Initiativen zur ombudschaftlichen Beratung in Hilfen zur Erziehung bestehen seit dem Ende der 1990er Jahre. Sie sind aus dem wachsenden Bewusstsein entstanden, dass die Kinder- und Jugendhilfe in besonderer Weise von einer strukturellen Machtasymmetrie zwischen den Kindern, Jugendlichen und Sorgeberechtigten gegenüber den Professionellen und Infrastrukturen der Kinder- und Jugendhilfe geprägt ist. Damit die jungen Menschen und ihre Familien die ombudschaftliche Beratung aufsuchen können, sollen diese möglichst niedrigschwellig zugänglich sein. Doch was bedeutet dies für die Organisation von ombudschaftlicher Beratung?
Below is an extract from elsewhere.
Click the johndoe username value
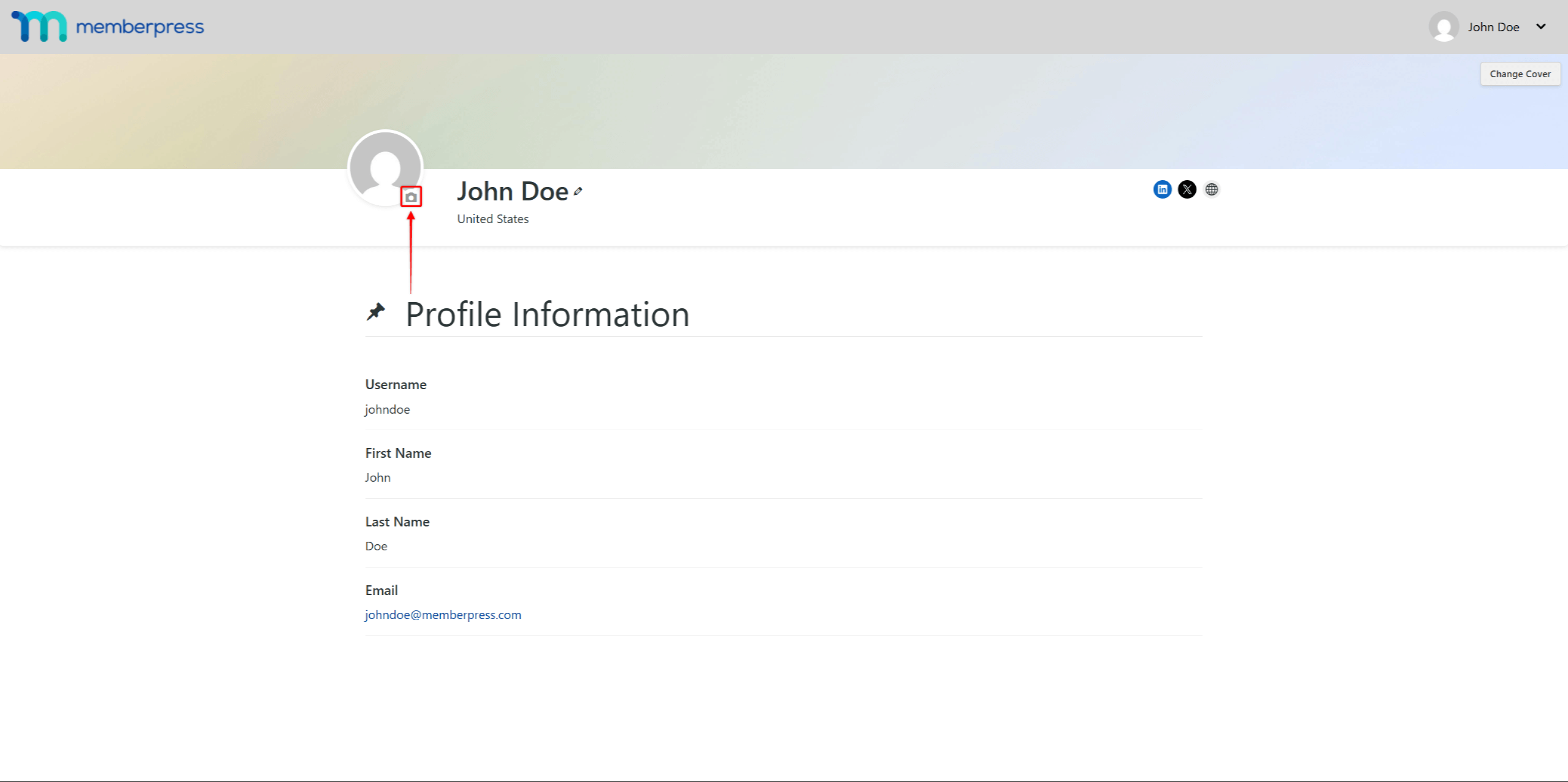1568x782 pixels. click(x=387, y=409)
Alltagserfahrungen in der Kinder- und Jugendhilfe zeigen, dass im Kontext der Leistungsbewilligung Konflikte zwischen den Leistungsbewilligenden sowie Leistungserbringer_innen und den Leistungsempfänger_innen entstehen können. In diesen Situationen können junge Menschen und ihre Familien ihre Rechte aufgrund ungleicher Machtverhältnisse häufig nicht oder nicht umfassend verwirklichen – weil sie z. B. ihre Rechte nicht kennen oder sie aus unterschiedlichen Gründen nicht in der Lage sind, diese einzufordern. Mittlerweile ist infolge der Verabschiedung des Kinder- und Jugendstärkungsgesetzes im Jahr 2021 die Einrichtung von Ombudsstellen gesetzlich vorgesehen, um dem Ausgleich dieses Ungleichverhältnisses Rechnung zu tragen – nun auch explizit für alle Leistungsbereiche der Kinder- und Jugendhilfe. So heißt es in dem neu eingeführten § 9a SGB VIII:

FormalPara § 9a SGB VIII Ombudsstellen

In den Ländern wird sichergestellt, dass sich junge Menschen und ihre Familien zur Beratung in sowie Vermittlung und Klärung von Konflikten im Zusammenhang mit Aufgaben der Kinder- und Jugendhilfe nach § 2 und deren Wahrnehmung durch die öffentliche und freie Jugendhilfe an eine Ombudsstelle wenden können. Die hierzu dem Bedarf von jungen Menschen und ihren Familien entsprechend errichteten Ombudsstellen arbeiten unabhängig und sind fachlich nicht weisungsgebunden. § 17 Absatz 1 bis 2a des Ersten Buches gilt für die Beratung sowie die Vermittlung und Klärung von Konflikten durch die Ombudsstellen entsprechend. Das Nähere regelt das Landesrecht.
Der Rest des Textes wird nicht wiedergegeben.